(PROVIDED DATA)

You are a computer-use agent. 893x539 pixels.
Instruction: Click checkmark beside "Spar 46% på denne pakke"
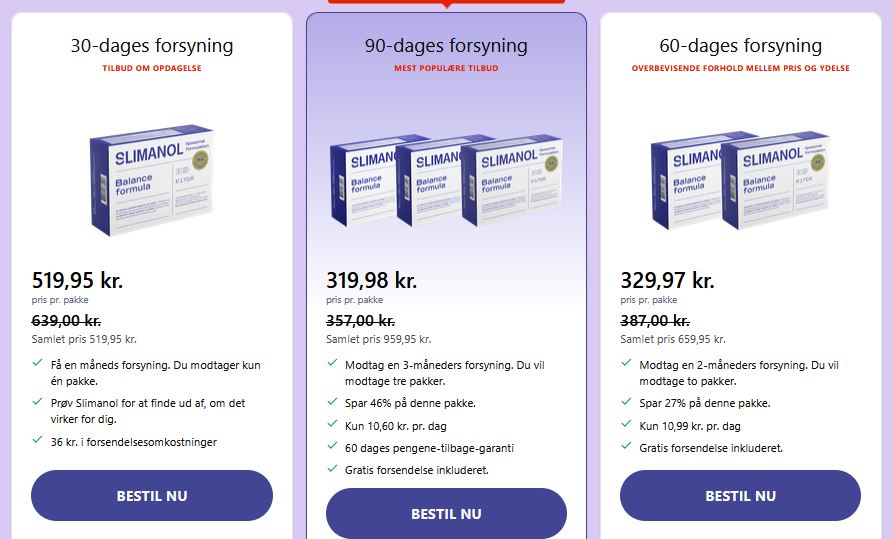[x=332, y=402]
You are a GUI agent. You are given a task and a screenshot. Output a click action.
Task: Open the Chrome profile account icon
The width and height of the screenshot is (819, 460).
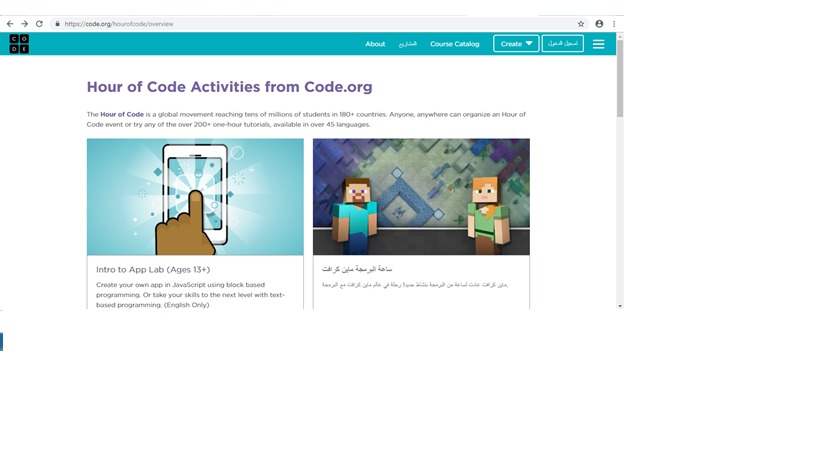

(End PROVIDED DATA)

EXERCISE AIM ▸ Only the lines from the one with "Instruction: Click checkmark" through the final line of the entries above should be transcribed, exactly and without pictures.

ANSWER BOX ▸
Instruction: Click checkmark beside "Spar 46% på denne pakke"
[x=332, y=402]
You are a GUI agent. You are given a task and a screenshot. Output a click action.
Task: Open the Chrome profile account icon
The width and height of the screenshot is (819, 460).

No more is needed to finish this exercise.